Gidip bakıyorum ve bir ‘‘Niha!’’ da ben patlatıyorum.
Kıymetli okurlar, affınıza sığınarak söylüyorum, makine dışkı üretiyormuş. Meğer bütün o aletler, insan vücudundaki sindirim aşamalarını gerçekleştiriyormuş. Etkilendik tabii.
Hemen Serkan'la yan tarafa geçiyoruz. Aha! İşte meşhur ahşap çimento karma makineleri. Birebir ölçüde, ahşaptan yapılmış, üstünde klasik tarz mobilyalardaki gibi oymalar bulunan kitsch-ötesi makineler.

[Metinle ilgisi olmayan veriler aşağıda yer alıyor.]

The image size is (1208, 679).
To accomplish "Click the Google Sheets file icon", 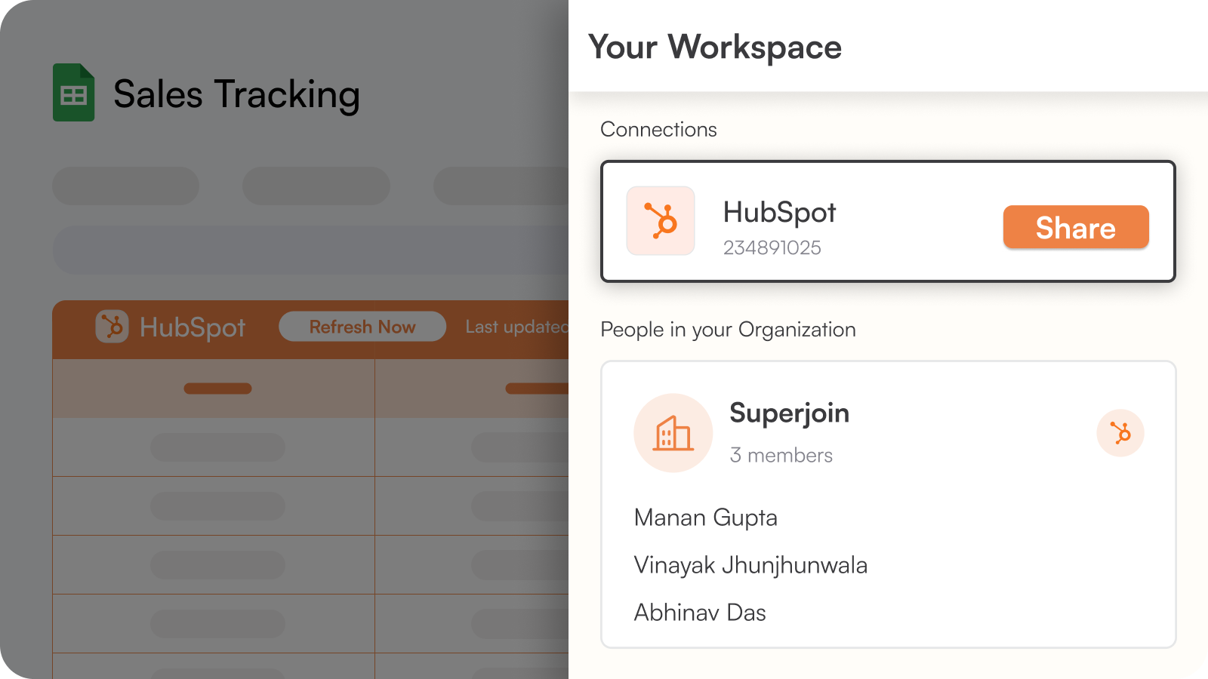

İnşaatlarda kullanılan küçüklerin yanı sıra, Wim Abi, kafayı kırıp, bir de kocaman çimento kamyonu oymuş ağaçtan. O da birebir ölçüde. Akıl alır gibi değil fakat, her şeyi yerli yerinde. Nasıl yapmış çözemedim vallahi.
Tam bu sırada Serkan yüzünde ‘‘Bıktım artık ben bu Wim Abi'den’’ ifadesiyle yanıma geldi ve takınabileceği en ciddi tavırla ‘‘Usta, bu adam sapık! Bu mekánı terk etmeyi öneriyorum’’ dedi.
* * *
‘‘Yahu adamın kafası biraz farklı çalışıyor işte, abartacak ne var?’’ dedim. ‘‘Gel abi, o zaman adam ne yapmış gör’’ dedi.
Salonun bir köşesinde küçük çerçeveler içinde kırmızı desenler dikkatimi çekmişti uzaktan. Ama gidip bakmamıştım. Gittim baktım, yine bir anlam veremedim.
Çerçevelerin içinde değişik otellere ait antetli káğıtlar, káğıtların üstünde de kırmızı boyalar var. Anlamadım. ‘‘Ne ki bu?’’ dedim.
‘‘Dikkatli bak’’ dedi. Yine anlamadım. ‘‘Abi adam poposuyla ilgili bir takım detaylar basmış káğıtlara ya, görmüyor musun?’’ dedi.
Dikkatli bakınca ‘‘Amanın!’’ dedim. Adam ya rujla ya da boyayla çok affedersiniz poposunu boyamış, sonra da kaldığı otellerin antetli káğıtlarına artık oturmuş mu, ne yapmış çözemedim ama bir şekilde kıçının resmini basmış. Kaba tabirle ‘‘kıçına kaş göz yapmış’’ yani.
Bu kadarı bana da yetti.
Manası nedir, niye bu modern sanat olmakta gibi soruları o salonda bırakıp çıktık. Ama ahşap çimento makineleri hakikaten çok güzeldi!